Carleton v. Cowart

Decision Date02 April 1898
PartiesCARLETON v. COWART et al.
CourtTexas Court of Appeals

Appeal from Fannin county court; James Q. Chenoweth, Judge.

Action by C. W. Cowart against J. C. Carleton and others. Judgment for plaintiff. Defendant Carleton appeals. Reversed.

Taylor & McGrady, for appellant. Agnew & Duncan, for appellees.

RAINEY, J.

C. W. Cowart sued to recover on a note signed by S. H. Gaines and J. C. Carleton. Gaines filed no answer, and judgment was rendered against him by default. Carleton answered by general denial, and specially, which was sworn to, as follows: "For special answer, this defendant says that plaintiff ought not to recover of this defendant on the note sued on, for that defendant Gaines is the principal maker of said note, and received the entire consideration therefor, and that this defendant signed said note as an accommodation surety for said Gaines, and he signed such note as surety upon condition that one John T. Boyd should also sign the same along with this defendant as surety for said Gaines before the same should be delivered to plaintiff, or to said Boyd as plaintiff's agent, and before the consideration therefor should be paid thereon; that, in the matter of advancing the consideration for said note, and in accepting the same, plaintiff acted through his duly-authorized agent John T. Boyd; that plaintiff's said agent, at the time of accepting said note for plaintiff, and at the time of paying the consideration therefor, well knew of said condition upon which the defendant signed said note, and had theretofore consented to said condition; that this defendant never consented that said note should be delivered or the consideration advanced thereon, save upon the aforesaid condition, and would not have signed said note except upon the said conditions." The court sustained an exception to this answer, and rendered judgment against Carleton, from which he appeals.

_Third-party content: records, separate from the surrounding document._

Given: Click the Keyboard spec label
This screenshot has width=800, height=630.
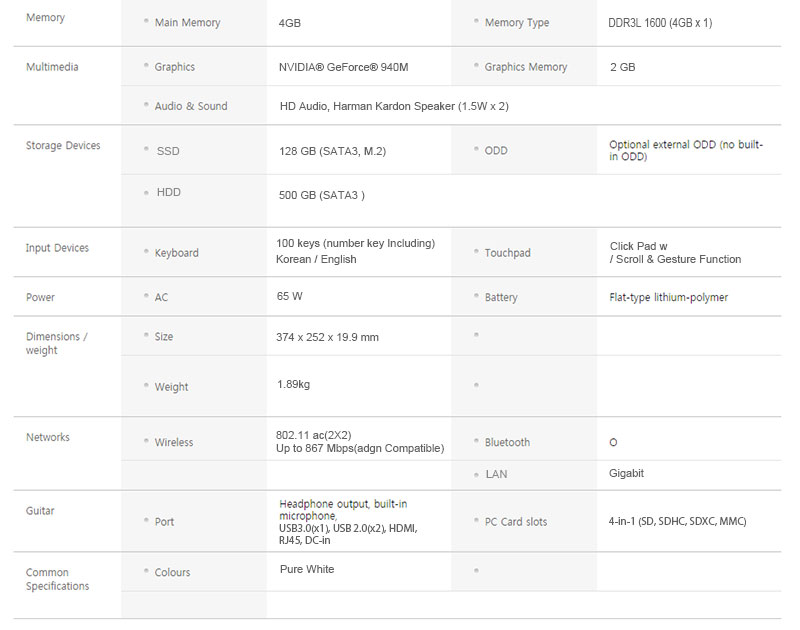Looking at the screenshot, I should [176, 253].
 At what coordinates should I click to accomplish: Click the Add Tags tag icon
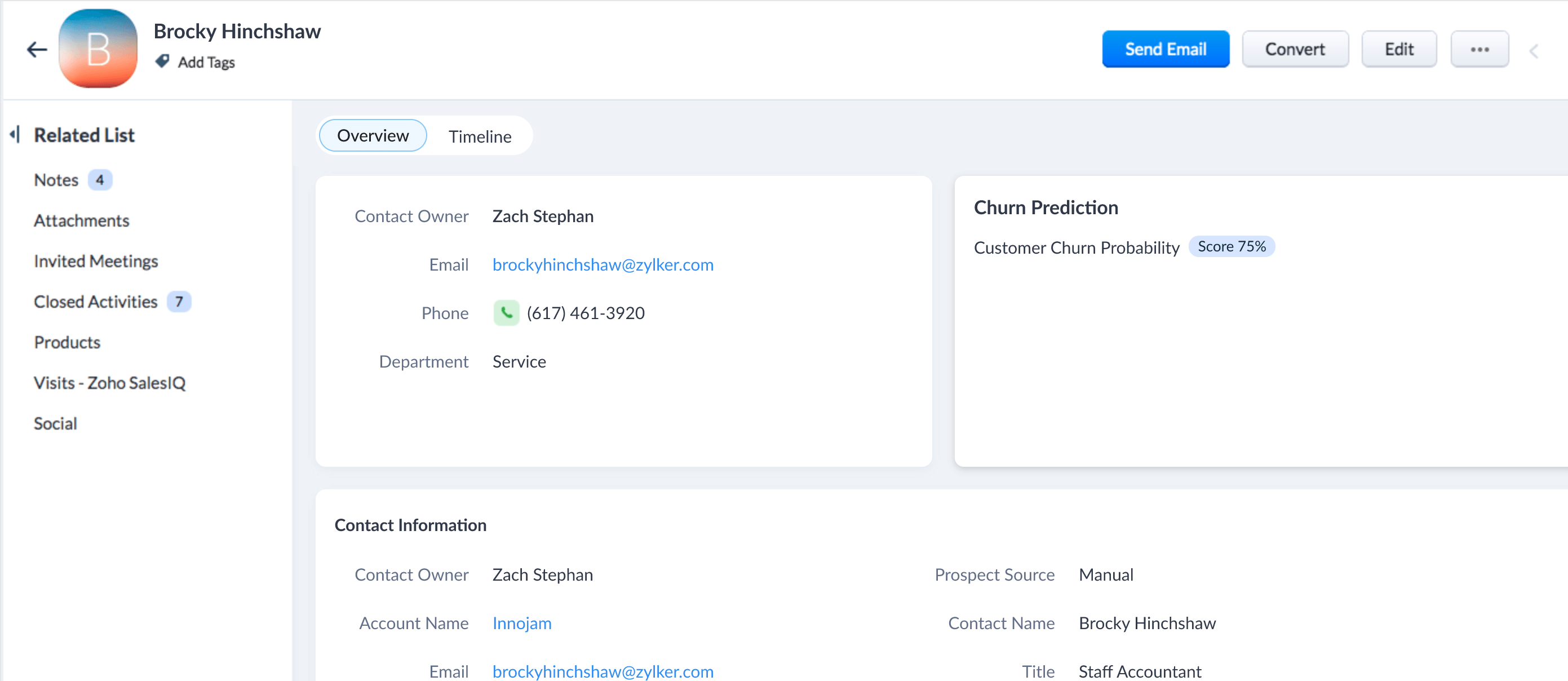(162, 61)
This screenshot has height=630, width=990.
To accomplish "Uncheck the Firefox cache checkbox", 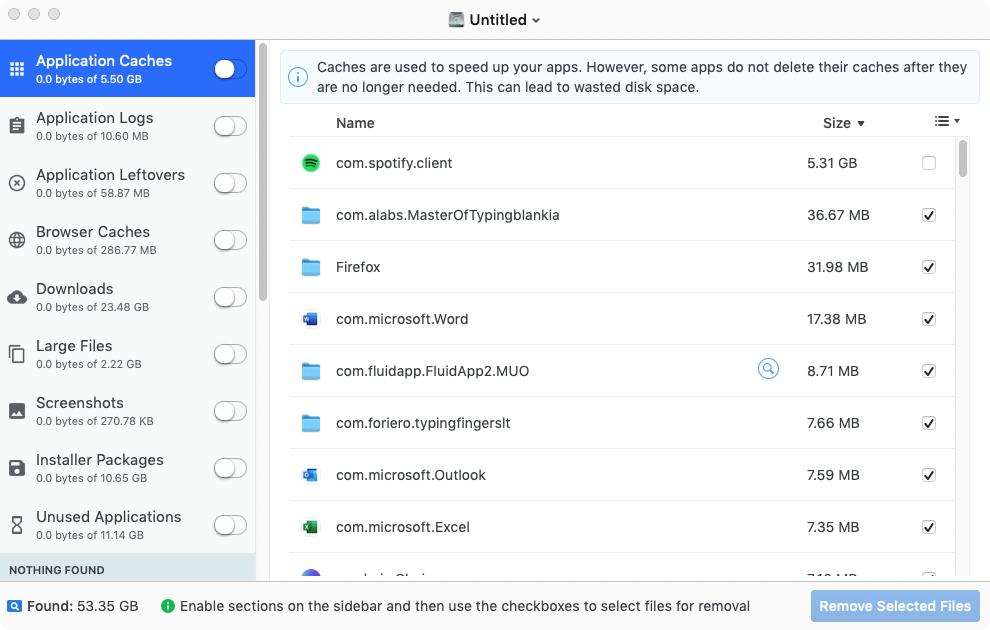I will [928, 267].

The only question necessary for our determination is whether said answer alleged a good defense by Carleton to plaintiff's cause of action. We think so. The defense pleaded clearly falls within the principle announced in the case of Loving v. Dixon, 56 Tex. 75. where it was held that "one who signs a joint obligation with an understanding between the principal, payee, and himself that he is but a surety, and shall not be considered bound unless the name of another surety is procured to the obligation," is not bound if that other name is not procured as...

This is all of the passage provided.